___ Data shown

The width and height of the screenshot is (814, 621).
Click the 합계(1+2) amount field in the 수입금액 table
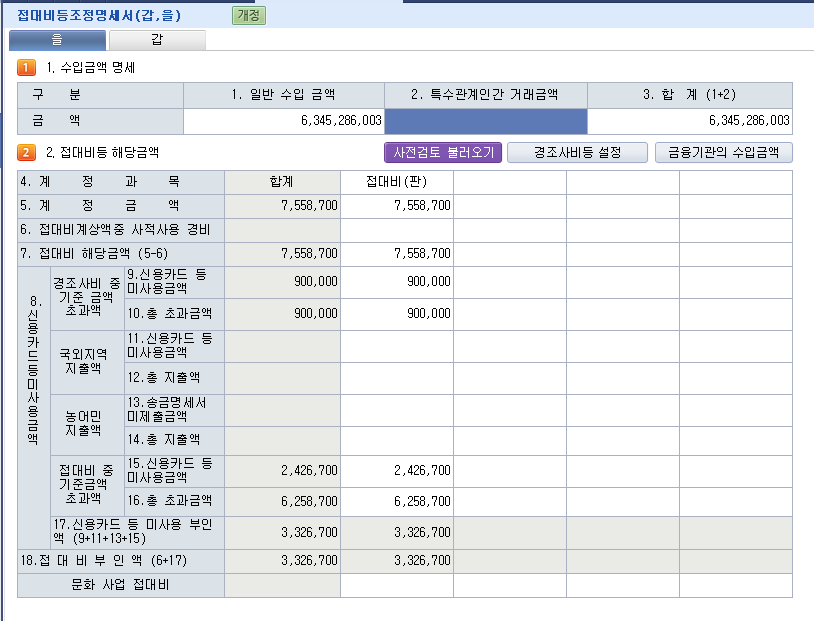tap(689, 121)
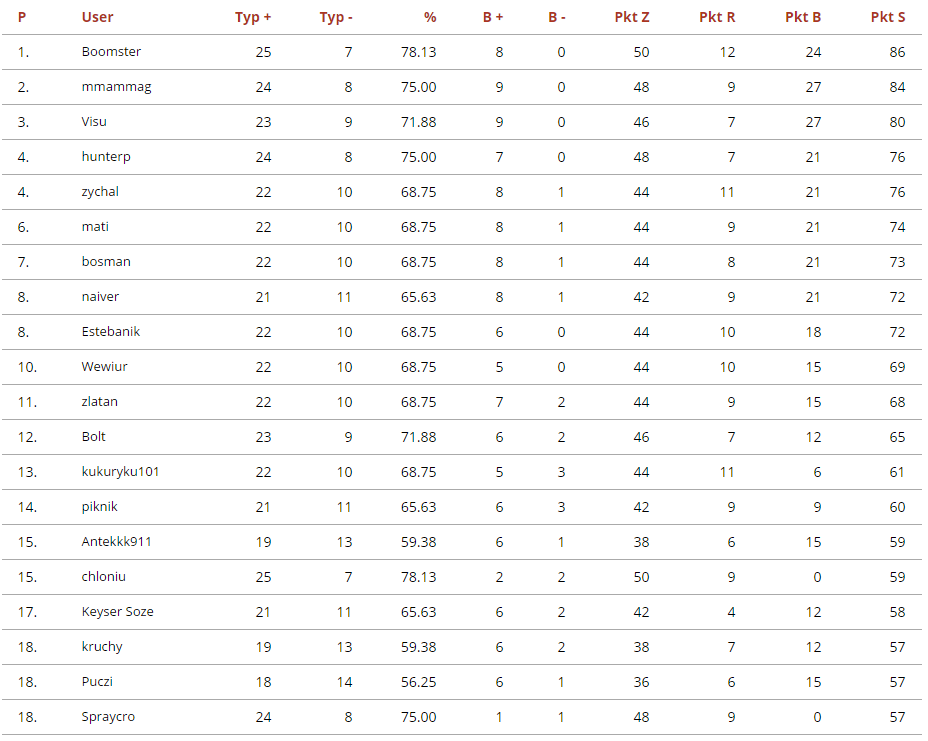The height and width of the screenshot is (741, 928).
Task: Click the 'Typ -' column header
Action: pos(336,17)
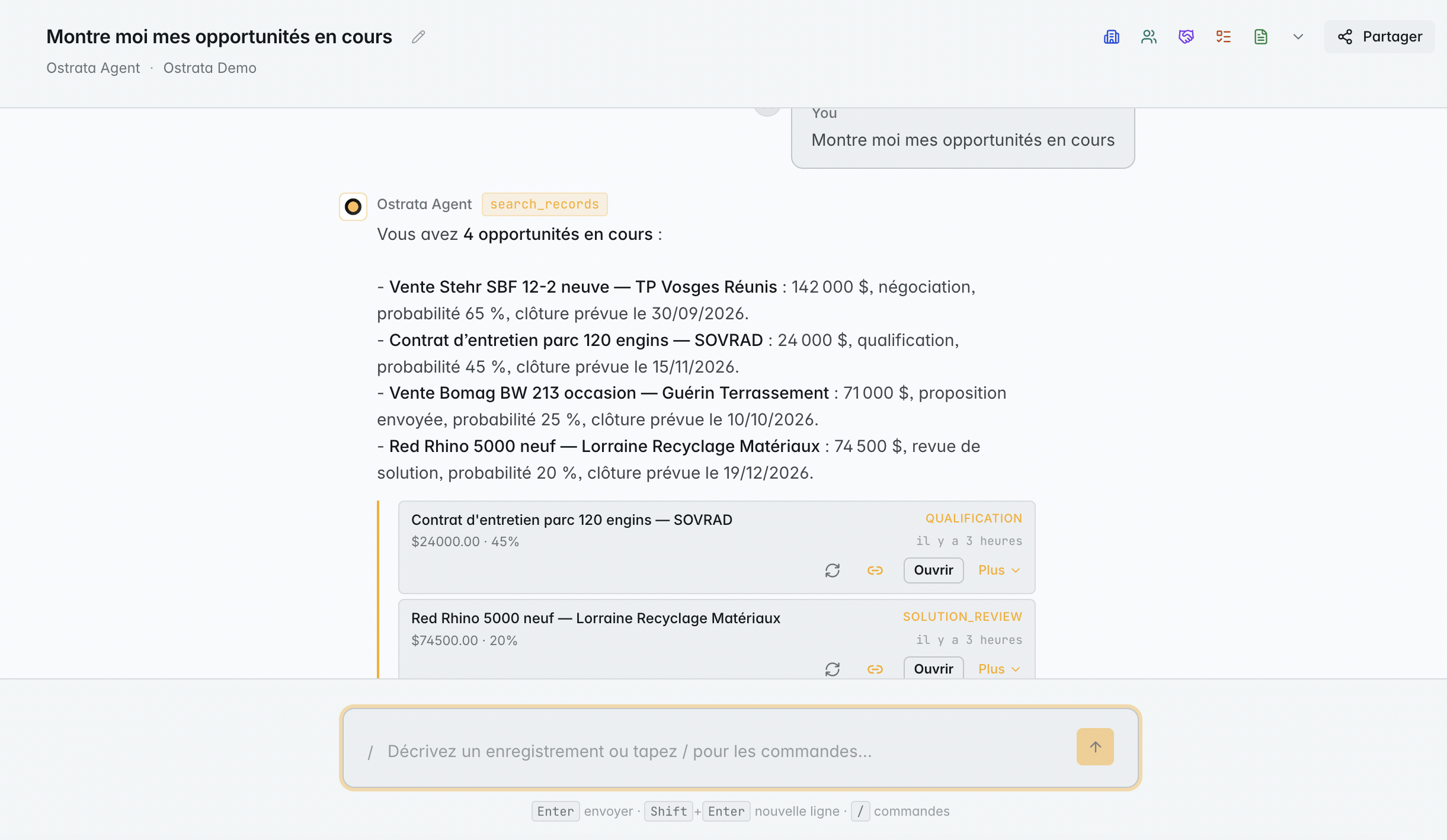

______

**Work required:** What you print must match the entries exactly, except that no pictures appear.

**Solution below:**
The width and height of the screenshot is (814, 621).
Click the 합계(1+2) amount field in the 수입금액 table
tap(689, 121)
The height and width of the screenshot is (741, 928).
Task: Click the 'Typ -' column header
Action: pos(336,17)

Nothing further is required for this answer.